> **Your task**
Your task is to retype, exactly and only, the lines from the one containing "How do I perform: Click" to the final line of the entries, leaving out all pictures.

> **Exercise data**

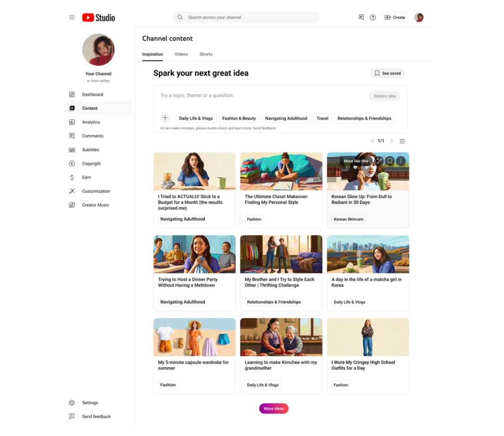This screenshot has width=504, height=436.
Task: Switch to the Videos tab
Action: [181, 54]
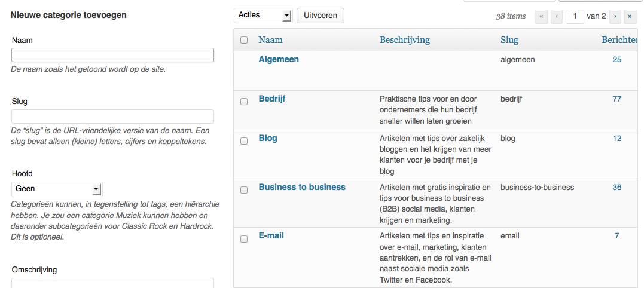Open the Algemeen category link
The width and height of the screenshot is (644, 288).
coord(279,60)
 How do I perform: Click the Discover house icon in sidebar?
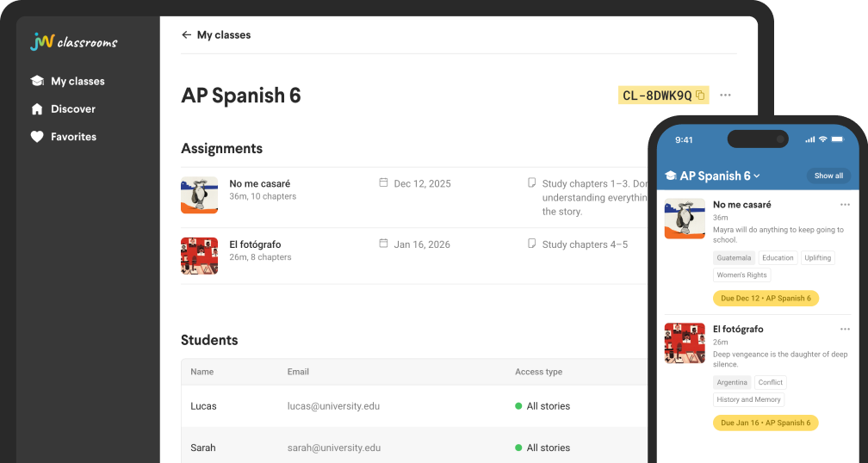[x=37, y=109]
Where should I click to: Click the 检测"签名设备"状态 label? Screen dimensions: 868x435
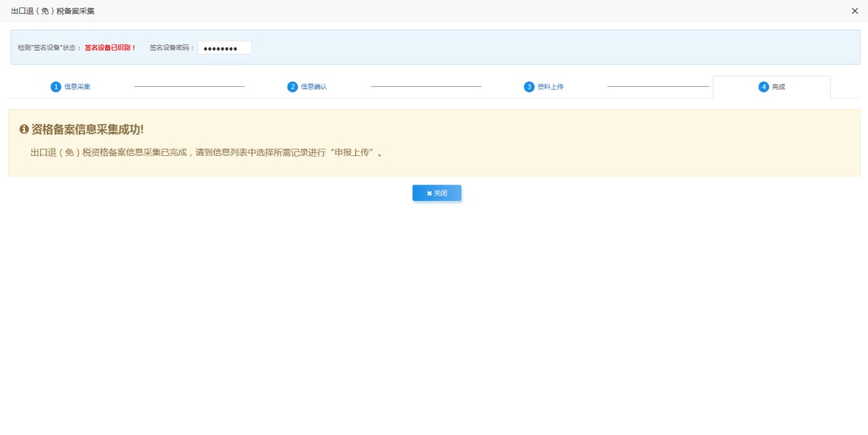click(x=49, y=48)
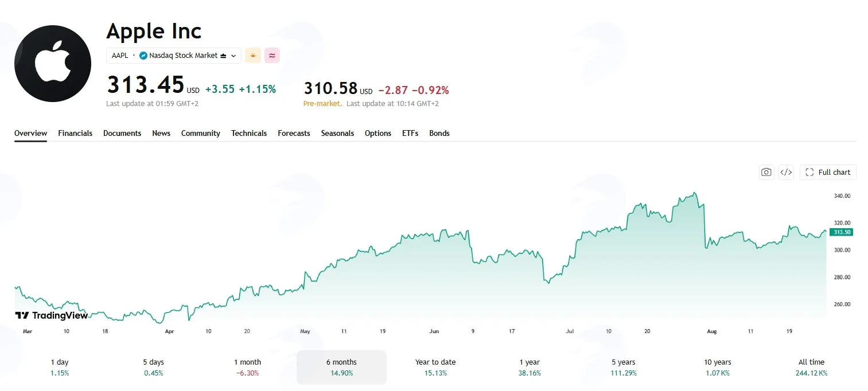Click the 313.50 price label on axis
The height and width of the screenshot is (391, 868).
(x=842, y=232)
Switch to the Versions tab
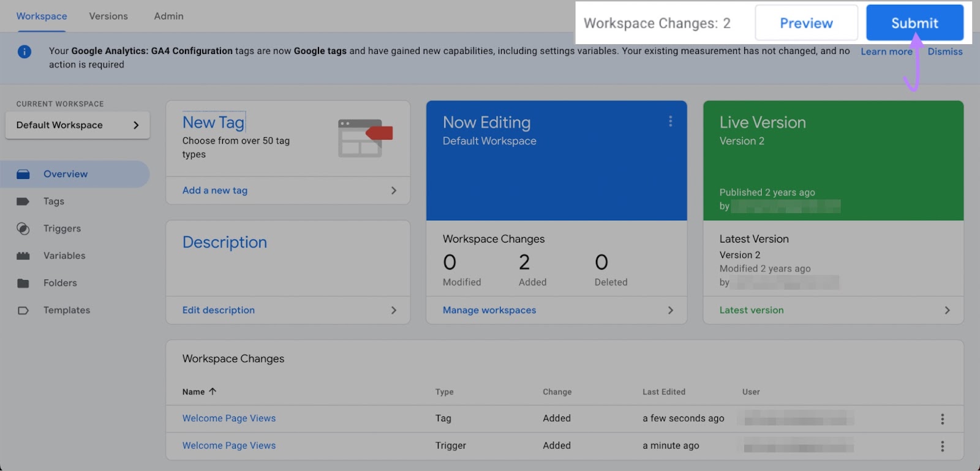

> **Answer area**
 How do I perform: Click the Discover house icon in sidebar?
[x=37, y=109]
Where should I click to: Click the 检测"签名设备"状态 label? Screen dimensions: 868x435
click(x=49, y=48)
Click the 313.50 price label on axis
The height and width of the screenshot is (391, 868).
(x=842, y=232)
Switch to the Versions tab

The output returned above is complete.